It is no answer to say that the legal right of action for a trespass to unoccupied lands resides in the owner of the legal title as being constructively in possession. Defendant did not pay the government under compulsion of a suit or judgment in trespass, but, for reasons of its [237 U.S. 162, 170]   own, voluntarily undertook to compromise the matter. In doing this, it could not properly rely upon restrictions peculiar to the action of trespass, but must take account of pertinent legal rights and obligations, however arising. Hence it was bound at its peril to recognize the beneficial nature of the homesteader's interest, at least to the extent of seeing that his rights were not cut off without notice. Defendant knew, when it made the compromise, or with proper inquiry would have known, that plaintiff was in possession under a homestead entry that antedated the trespass; that his patent, if and when issued, would relate back to the time of his entry; and that the officials of the Land Department could not lawfully take action substantially impairing the value of his entry, without notice to him and an opportunity to be heard. It results, in our opinion, that a voluntary compromise made with those officials without notice to the homesteader, and upon a basis that, as defendant knew, did not afford full legal compensation for the injury done, cannot be revoked by defendant to his detriment.

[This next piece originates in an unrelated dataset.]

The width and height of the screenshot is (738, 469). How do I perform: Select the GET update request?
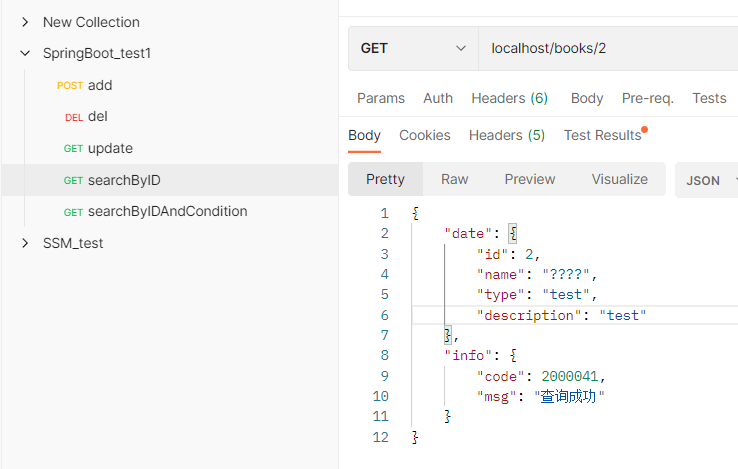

To the suggestion that plaintiff has ratified the compromise, because, after he received his patent, he unsuccessfully demanded from the government the sum of $320.14, received by it in settlement from defendant, it is sufficient to say that it is not found that he did this with full knowledge of the facts. Whether ratification could be inferred from plaintiff's mere demand, without benefit accruing to him as the result of it, we do not stop to consider.

We therefore hold that the supreme court of Wisconsin erred in denying a recovery to plaintiff, whether because of the incomplete nature of his title and his want of possession at the time of the trespass, or because of the settlement afterwards made between the government and defendant.

We are not called upon to consider whether plaintiff [237 U.S. 162, 171]   could recover from the United States by a suit in the court of claims the amount received from defendant in the compromise (United States v. Jones, 131 U.S. 1 , 33 L. ed. 90, 9 Sup. Ct. Rep. 669; United States v. Anderson, 194 U.S. 394 , 48 L. ed. 1035, 24 Sup. Ct. Rep. 716), because upon the facts as found plaintiff is entitled to recover a larger amount and upon a different basis of fact from that which controlled in the compromise; and defendant as the wrongdoer cannot put upon plaintiff the burden of prosecuting two actions to recover compensation for a single wrong. Our decision, however, is without prejudice to action by the Wisconsin courts requiring that plaintiff, upon obtaining judgment against defendant in accordance with the principles above declared, and as a condition to payment of that judgment by defendant, shall assign to defendant his claim against the government, or, upon being properly indemnified, shall agree to permit defendant to use his name in proceedings to recover the money. We intend no intimation respecting the effect, if any, of 3477, U. S. Rev. Stat. (Comp. Stat. 1913, 6383), upon such an assignment.

Judgment reversed, and the cause remanded for further proceedings not inconsistent with this opinion.